>> Begin The records

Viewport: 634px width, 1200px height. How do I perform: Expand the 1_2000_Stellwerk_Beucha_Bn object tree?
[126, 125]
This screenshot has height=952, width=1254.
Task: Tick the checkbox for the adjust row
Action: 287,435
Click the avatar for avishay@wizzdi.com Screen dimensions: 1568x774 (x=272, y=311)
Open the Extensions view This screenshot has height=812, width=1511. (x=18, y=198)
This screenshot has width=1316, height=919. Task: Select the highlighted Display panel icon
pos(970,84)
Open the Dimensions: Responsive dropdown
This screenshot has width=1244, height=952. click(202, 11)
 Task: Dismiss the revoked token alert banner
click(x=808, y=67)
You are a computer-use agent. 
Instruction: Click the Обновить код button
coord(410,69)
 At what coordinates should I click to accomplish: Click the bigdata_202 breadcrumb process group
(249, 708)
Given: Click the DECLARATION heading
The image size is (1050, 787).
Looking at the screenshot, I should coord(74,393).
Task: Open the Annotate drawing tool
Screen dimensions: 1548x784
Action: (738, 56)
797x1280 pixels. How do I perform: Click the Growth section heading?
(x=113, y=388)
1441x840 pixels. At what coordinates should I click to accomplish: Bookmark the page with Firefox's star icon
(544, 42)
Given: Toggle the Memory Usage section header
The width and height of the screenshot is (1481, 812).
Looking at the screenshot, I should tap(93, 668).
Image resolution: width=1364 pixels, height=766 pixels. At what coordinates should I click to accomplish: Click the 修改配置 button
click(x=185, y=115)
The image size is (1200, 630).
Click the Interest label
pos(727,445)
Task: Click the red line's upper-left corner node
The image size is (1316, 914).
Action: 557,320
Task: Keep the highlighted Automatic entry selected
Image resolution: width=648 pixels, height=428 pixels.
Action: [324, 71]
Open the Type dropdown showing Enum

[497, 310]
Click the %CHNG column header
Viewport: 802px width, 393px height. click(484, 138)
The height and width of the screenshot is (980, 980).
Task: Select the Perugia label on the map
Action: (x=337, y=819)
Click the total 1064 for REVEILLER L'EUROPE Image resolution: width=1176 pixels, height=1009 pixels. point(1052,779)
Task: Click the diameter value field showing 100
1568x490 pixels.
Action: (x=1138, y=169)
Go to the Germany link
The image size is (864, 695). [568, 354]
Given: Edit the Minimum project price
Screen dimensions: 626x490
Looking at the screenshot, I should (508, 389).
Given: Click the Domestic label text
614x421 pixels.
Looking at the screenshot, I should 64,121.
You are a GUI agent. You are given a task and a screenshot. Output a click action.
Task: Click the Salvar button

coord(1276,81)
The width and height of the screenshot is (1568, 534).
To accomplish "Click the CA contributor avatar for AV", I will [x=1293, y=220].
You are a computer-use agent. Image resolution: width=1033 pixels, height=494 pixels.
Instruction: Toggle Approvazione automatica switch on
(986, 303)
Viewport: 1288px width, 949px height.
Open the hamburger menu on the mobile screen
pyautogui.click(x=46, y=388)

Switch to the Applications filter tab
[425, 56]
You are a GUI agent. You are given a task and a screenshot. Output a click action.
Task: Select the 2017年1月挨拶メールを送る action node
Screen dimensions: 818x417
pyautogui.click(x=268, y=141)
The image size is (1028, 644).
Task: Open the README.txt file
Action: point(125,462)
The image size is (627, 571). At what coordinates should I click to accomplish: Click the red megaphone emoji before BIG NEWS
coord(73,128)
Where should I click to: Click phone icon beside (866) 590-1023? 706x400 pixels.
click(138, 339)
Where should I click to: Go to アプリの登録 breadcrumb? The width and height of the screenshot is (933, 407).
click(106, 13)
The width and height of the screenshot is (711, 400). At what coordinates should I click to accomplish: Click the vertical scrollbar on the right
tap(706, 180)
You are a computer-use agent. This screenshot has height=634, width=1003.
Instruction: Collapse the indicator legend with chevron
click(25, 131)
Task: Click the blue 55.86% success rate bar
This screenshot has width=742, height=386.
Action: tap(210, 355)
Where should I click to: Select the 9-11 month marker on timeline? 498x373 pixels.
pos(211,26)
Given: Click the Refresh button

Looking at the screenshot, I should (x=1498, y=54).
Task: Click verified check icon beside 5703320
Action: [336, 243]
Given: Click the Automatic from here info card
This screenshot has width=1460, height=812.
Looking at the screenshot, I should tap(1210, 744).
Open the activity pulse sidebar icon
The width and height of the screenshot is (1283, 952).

>> End The records

Task requirements> Render the lines of the entries above, from the line containing "Click the total" up to and including the line containing "Looking at the screenshot, I should 64,121.", as a Markdown table with the columns Row and Line. Number each line in the Row column, and omit any blank lines.

Written response>
| Row | Line |
|---|---|
| 1 | Click the total 1064 for REVEILLER L'EUROPE Image resolution: width=1176 pixels, height=1009 pixels. point(1052,779) |
| 2 | Task: Click the diameter value field showing 100 |
| 3 | 1568x490 pixels. |
| 4 | Action: (x=1138, y=169) |
| 5 | Go to the Germany link |
| 6 | The image size is (864, 695). [568, 354] |
| 7 | Given: Edit the Minimum project price |
| 8 | Screen dimensions: 626x490 |
| 9 | Looking at the screenshot, I should (508, 389). |
| 10 | Given: Click the Domestic label text |
| 11 | 614x421 pixels. |
| 12 | Looking at the screenshot, I should 64,121. |